US 12,333,791 B2
	Determining media documents embedded in other media documents
Pavel Sukhov, Olso (NO); and Thomas Peter Kunert, Oslo (NO)
Assigned to Microsoft Technology Licensing, LLC, Redmond, WA (US)
Filed by Microsoft Technology Licensing, LLC, Redmond, WA (US)
Filed on Aug. 18, 2022, as Appl. No. 17/890,769.
Prior Publication US 2024/0062529 A1, Feb. 22, 2024
Int. Cl.

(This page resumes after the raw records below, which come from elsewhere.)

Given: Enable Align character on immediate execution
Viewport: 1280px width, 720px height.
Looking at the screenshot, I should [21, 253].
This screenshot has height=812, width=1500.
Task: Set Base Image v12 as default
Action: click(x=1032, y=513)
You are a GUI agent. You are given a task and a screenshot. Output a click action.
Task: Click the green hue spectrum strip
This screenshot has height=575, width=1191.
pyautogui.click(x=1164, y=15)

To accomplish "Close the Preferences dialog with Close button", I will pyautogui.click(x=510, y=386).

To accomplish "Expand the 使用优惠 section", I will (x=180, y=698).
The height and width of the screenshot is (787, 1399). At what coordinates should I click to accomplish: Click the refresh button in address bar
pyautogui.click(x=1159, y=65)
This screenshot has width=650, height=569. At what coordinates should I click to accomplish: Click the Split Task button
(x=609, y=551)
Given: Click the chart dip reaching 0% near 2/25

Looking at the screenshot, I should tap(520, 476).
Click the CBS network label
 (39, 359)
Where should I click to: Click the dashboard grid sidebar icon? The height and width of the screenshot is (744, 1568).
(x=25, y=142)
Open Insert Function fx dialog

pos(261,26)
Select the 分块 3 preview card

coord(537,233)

G06V 10/774 (2022.01); G06V 10/74 (2022.01); G06V 10/778 (2022.01); G06V 10/82 (2022.01); G06V 20/40 (2022.01)

CPC G06V 10/7747 (2022.01) [G06V 10/761 (2022.01); G06V 10/7796 (2022.01); G06V 10/82 (2022.01); G06V 20/41 (2022.01); G06V 20/46 (2022.01)]

17 Claims

1. An apparatus, comprising:

a device including memory having processor-executable code stored therein, and a processor that is adapted to execute the processor-executable code, wherein the processor-executable code includes processor-executable instructions that, in response to execution, enable the device to perform actions, including:

obtaining source input images that are derived from a set of source media documents;

obtaining target input images that are derived from a set of target media documents;

generating source fingerprints from the source input images using a source machine-learning model;

generating target fingerprints from the target input images using a target machine-learning model, wherein:

the source machine-learning model includes a first neural network,

the target machine-learning model includes a second neural network that is different from the first neural network, and

the source machine-learning model was trained in parallel with the target machine-learning model such that the source machine-learning model outputs a source fingerprint from a source input image and the target machine-learning model outputs a target fingerprint from a target input image with a training objective that:

a distance between the source fingerprint and the target fingerprint is less than a first threshold if the source input image is embedded within the target input image, and

the distance between the source fingerprint and the target fingerprint is greater than the first threshold if the source input image is absent from the target input image;

using the source fingerprints and the target fingerprints to determine a set of candidate media-document pairs, wherein each candidate media-document pair of the set of candidate media-document pairs includes a candidate source media document from the set of source media documents and a candidate target media document from the set of target media documents such that the candidate source media document is a candidate for being embedded in the candidate target media document; and

using a confirmation machine-learning model to determine, for candidate media-document pairs in the set of candidate media-document pairs, a confidence score that the candidate source media document of the set of candidate media-document pairs is embedded in the candidate target media document of the set of candidate media-document pairs.